Grande diversité d’acteurs et besoins des consommateurs qui évoluent

Les recherches ont également porté sur la perception des consommateurs par rapport à l’image qu’ils pouvaient avoir sur les pains issus de l’agriculture biologique. Ainsi des tests sensoriels ont été conduits dans deux régions françaises (Angers et Strasbourg) auprès de deux panels de 60 consommateurs, pour certains réguliers, pour d’autres occasionnels. Les conclusions permettent d’ores et déjà de montrer qu’il est possible de fabriquer des pains répondant aux attentes des consommateurs, grâce à une combinaison « goût, qualité, aspects sensoriels et nutritionnels », ajustée aux « caractéristiques des matières premières en même temps que les procédés de fractionnement et de panification ». Et justement, la tendance actuelle va vers « un éclaircissement de la farine », constate Joël Abécassis, qui est permis par les techniques de mouture sur cylindre. « On constate une grande diversité dans la façon de faire du pain bio ». En réponse aux attentes des consommateurs –surtout celles des nouveaux–, les boulangers s’adaptent. Aux “boulangers des champs” qui façonnent généralement des pains “rustiques” sinon “authentiques”, se superposent de plus en plus des “boulangers des villes” qui, outre le pain, diversifient leur offre bien souvent jusqu’aux viennoiseries-pâtisseries.

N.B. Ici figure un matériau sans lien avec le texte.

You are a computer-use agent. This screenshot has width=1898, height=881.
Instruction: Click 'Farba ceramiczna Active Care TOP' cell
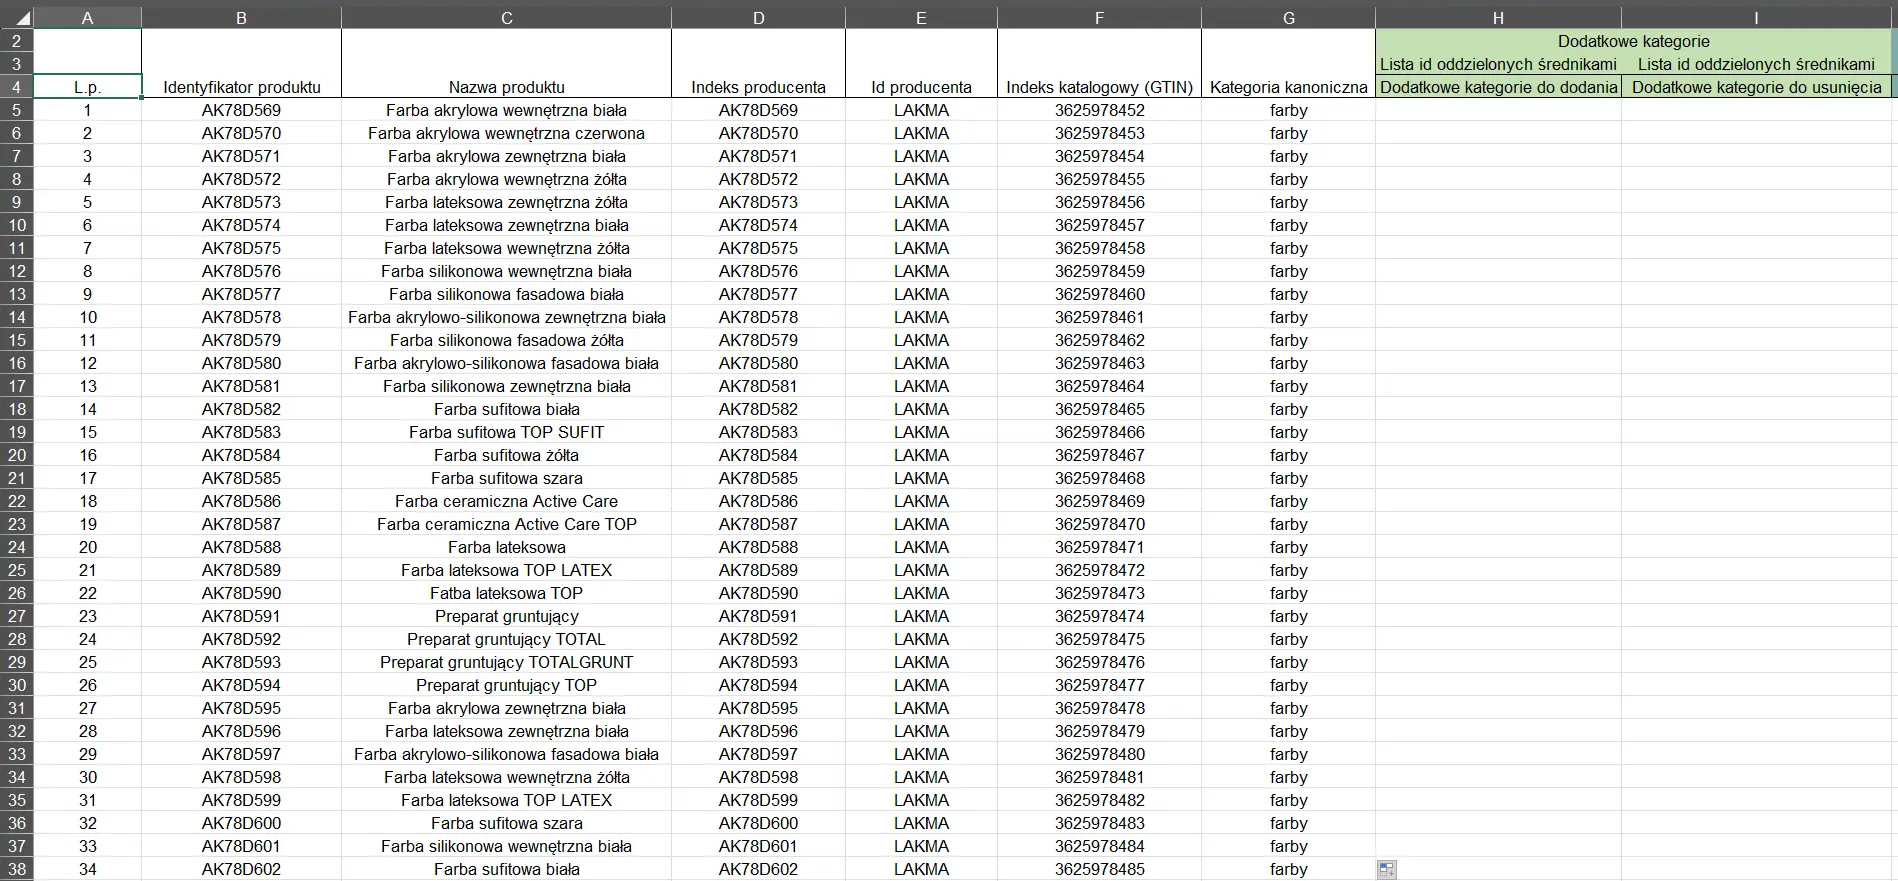506,524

Entre les pains “rustiques” (foncés et denses), les pains un peu plus “technologiques” comme on peut en trouver en grande distribution, les pains “nutritionnels” à haute teneur en minéraux et fibres ou le “pain plaisir” (farine plus claire, pain plus aéré), le consommateur n’a plus que l’embarras du choix...

Les recherches de l’Inra sur l’agriculture biologique sont plus vastes encore

Les conclusions finales sur ces recherches concernant la filière blé-farine-pain, coordonnées par Joël Abécassis, devraient être disponibles à la fin de l’été. Un forum est prévu le 6 novembre à Paris afin de faire le point sur les récentes avancées et perspectives pour la filière française blé-pain bio.

Plus largement, le programme de recherches Agribio de l’Inra, initié en 1999 et renouvelé en 2003, a pour but d’inciter et de fédérer les recherches de l’Inra pour et sur l’agriculture biologique. Ce programme soutient depuis son lancement une trentaine de projets et mobilise une vingtaine d’unités de recherche pour quelque 50 chercheurs équivalent temps plein. D’autres projets sont coordonnés avec des partenaires, notamment européens. Au total ce sont 110 chercheurs équivalent temps plein qui sont mobilisés. « Les premiers bilans depuis 2000 nous donnent de bonnes raisons de maintenir ce programme, voire de l’amplifier », a précisé Stéphane Bellon, coordinateur du programme Agribio. Estimant que l’agriculture biologique doit être plus qu’une simple niche.